Cette situation entraîne deux régimes sexuels pour l’homme : la sexualité légitime du mariage et la sexualité récréative hors du mariage. Ces deux régimes sexuels entraînent donc deux types d’exploitation sexuelles des femmes (rappelons qu'il n'existe pas de liberté sexuelle féminine à cette époque) et  deux groupes sociaux de femmes (que la société souhaiteraient imperméables l’un à l’autre).

Il y a donc d’un côté les jeunes filles à marier qui peuvent être mises à l’abri de l’exploitation sexuelle (si on excepte la pratique secrète mais massive de l’inceste bien sûr). Cette période de suspension d’exploitation sexuelle étant valorisée sous le terme de virginité. L’exploitation sexuelle interviendra ensuite sous le nom de devoir conjugal. On rappelle que cette mise à l’abri de l’exploitation sexuelle peut être vue comme un privilège social : envoyer sa fille travailler hors de la maison comme domestique ou ouvrière implique le risque, réel, qu’elle perde sa virginité. 

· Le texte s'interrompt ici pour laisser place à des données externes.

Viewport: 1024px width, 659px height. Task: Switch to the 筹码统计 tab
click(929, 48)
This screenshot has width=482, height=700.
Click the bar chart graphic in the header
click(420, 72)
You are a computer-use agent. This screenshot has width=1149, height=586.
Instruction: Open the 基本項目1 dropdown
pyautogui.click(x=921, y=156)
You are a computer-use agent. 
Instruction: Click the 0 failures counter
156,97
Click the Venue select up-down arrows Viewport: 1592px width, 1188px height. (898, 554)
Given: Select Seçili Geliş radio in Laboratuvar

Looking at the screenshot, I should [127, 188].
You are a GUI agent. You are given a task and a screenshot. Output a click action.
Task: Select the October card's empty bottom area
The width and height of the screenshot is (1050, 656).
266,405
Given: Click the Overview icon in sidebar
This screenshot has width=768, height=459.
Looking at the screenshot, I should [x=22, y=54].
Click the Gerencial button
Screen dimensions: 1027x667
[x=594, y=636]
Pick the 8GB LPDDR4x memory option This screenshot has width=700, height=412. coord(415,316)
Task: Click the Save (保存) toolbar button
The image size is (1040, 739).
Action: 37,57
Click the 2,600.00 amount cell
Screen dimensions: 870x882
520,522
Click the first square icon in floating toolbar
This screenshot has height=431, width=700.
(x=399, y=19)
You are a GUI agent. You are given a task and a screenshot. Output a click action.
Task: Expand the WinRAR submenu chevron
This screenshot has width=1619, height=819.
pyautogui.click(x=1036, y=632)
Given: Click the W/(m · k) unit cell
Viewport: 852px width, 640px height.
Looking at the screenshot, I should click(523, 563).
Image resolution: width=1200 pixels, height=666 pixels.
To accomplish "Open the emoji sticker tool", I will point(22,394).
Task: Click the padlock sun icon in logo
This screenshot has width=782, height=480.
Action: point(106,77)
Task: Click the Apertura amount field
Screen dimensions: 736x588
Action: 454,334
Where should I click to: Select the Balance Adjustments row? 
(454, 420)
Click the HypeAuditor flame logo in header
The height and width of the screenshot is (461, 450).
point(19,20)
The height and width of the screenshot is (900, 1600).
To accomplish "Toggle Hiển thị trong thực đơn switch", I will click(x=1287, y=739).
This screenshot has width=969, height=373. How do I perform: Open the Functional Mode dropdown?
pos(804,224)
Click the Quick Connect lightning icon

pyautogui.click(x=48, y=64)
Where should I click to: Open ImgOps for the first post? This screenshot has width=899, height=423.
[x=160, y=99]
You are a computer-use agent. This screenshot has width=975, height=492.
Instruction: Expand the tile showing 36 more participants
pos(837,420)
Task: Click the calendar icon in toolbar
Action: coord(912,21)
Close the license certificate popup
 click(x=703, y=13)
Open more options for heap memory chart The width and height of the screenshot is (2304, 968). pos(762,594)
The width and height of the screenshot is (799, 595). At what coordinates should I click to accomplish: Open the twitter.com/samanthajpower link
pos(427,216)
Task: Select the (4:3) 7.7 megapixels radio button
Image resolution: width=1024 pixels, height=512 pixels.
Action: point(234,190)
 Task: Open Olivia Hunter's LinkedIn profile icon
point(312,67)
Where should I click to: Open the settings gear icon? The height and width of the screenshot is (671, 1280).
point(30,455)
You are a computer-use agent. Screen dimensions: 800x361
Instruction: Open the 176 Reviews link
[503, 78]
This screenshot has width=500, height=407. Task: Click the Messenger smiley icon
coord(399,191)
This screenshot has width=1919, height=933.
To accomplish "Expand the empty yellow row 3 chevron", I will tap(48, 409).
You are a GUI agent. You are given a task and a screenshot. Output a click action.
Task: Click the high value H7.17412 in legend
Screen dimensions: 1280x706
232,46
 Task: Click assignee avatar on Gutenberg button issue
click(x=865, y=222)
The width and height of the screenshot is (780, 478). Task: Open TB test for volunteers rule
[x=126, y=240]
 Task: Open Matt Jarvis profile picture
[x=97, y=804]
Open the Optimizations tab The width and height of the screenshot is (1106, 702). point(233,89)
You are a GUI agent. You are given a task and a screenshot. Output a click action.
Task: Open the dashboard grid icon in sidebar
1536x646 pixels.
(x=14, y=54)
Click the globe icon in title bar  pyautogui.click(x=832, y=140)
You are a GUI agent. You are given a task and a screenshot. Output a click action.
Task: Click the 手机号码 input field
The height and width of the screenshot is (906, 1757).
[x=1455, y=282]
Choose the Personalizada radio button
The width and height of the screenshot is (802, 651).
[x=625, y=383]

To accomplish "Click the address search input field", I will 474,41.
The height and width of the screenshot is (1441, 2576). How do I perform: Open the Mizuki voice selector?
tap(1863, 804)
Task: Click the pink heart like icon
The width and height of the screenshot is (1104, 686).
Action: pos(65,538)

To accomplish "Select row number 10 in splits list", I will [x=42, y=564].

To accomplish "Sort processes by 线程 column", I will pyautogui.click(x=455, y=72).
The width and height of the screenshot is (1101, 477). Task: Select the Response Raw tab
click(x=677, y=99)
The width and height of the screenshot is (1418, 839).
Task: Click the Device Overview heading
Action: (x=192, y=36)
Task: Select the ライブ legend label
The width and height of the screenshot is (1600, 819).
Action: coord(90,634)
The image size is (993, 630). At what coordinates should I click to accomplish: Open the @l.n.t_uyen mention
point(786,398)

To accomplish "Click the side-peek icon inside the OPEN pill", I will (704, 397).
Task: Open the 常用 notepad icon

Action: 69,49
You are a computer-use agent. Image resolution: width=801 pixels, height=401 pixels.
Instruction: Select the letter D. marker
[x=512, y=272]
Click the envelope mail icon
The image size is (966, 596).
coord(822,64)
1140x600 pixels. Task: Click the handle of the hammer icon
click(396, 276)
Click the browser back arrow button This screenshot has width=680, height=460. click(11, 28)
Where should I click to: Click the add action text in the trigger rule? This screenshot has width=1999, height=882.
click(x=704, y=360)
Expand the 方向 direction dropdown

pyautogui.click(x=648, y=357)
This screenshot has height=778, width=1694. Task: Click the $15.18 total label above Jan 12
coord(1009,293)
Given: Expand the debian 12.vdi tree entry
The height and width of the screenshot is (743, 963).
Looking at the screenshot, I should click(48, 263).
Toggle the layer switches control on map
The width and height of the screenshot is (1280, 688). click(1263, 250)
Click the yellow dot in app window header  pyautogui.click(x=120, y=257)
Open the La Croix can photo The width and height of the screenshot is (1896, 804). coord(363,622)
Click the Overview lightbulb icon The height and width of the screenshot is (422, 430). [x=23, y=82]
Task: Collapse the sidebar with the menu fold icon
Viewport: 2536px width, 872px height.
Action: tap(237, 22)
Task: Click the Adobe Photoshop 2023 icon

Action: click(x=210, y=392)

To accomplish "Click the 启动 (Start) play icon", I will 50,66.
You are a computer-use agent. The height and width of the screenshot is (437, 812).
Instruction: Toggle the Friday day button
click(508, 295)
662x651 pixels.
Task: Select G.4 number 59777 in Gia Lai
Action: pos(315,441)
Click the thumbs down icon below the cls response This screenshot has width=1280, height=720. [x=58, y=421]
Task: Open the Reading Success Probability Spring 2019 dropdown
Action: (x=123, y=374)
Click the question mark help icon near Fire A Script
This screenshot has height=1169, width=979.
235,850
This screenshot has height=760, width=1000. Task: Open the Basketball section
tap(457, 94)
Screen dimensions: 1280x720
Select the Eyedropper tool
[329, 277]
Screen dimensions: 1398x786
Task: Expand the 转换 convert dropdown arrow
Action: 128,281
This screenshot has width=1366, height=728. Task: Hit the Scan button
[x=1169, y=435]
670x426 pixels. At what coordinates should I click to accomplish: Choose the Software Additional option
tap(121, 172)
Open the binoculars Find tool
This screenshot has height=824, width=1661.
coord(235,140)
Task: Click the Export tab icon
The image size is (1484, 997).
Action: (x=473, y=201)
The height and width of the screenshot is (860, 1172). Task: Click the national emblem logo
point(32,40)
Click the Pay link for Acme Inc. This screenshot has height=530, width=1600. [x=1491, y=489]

De l’autre côté, il y a les filles à consommer avant le mariage. Prostituées, cousettes, demi-mondaines... La prostitution est alors considéré comme un mal nécessaire indispensable à  “la sauvegarde de la majeure partie du digne objet de notre respect et de nos hommages” ( Les filles publiques de Paris et la police qui les régit deF Beraud 1839 ( dans Les filles de noces d’Alain Corbin). Autrement dit, les prostituées protègent les vierges des assauts des hommes. La prostitution, principalement de femmes de milieu populaire, est organisée par l’État qui contrôle directement les maisons closes ou l'encartement des prostituées qui ne sont pas en maison. On peut même dire que l’État pousse les femmes précaires à la prostitution (ou au travail du sexe au sens large) par le maintien d’un salaire féminin faible et l’absence d’autonomie juridique et financière. 

La société du 19e tient donc un double discours : prônant la virginité comme valeur féminine suprême (c’est le siècle de la reconnaissance de l’immaculée conception de la Vierge Marie) tout en sacrifiant volontairement celle d’une partie de sa population pour le plaisir sexuel des hommes. 

Encore aujourd’hui, les travailleuses du sexe sont à la marge de notre société. Encore aujourd’hui, la peur d’être assimilée à une pute et maltraitée comme telle occupe l’esprit de toutes les femmes (on se souvient du nom de l’association Ni pute ni soumise qui raconte très bien cette peur). Ne pas intégrer l’expérience des travailleuses du sexe (et de toutes les femmes assimilées à des “putes” ) à l’expérience commune des femmes (sans adjectif qualificatif), c’est prendre le point de vue de la société patriarcale qui a tout intérêt à nous diviser entre bonne femme respectable et pute objet sexuel et à nous angoisser et nous insécuriser en déplaçant à sa guise la limite entre les deux catégories (personne n’est à l’abri d’être considérée et traitée comme une pute).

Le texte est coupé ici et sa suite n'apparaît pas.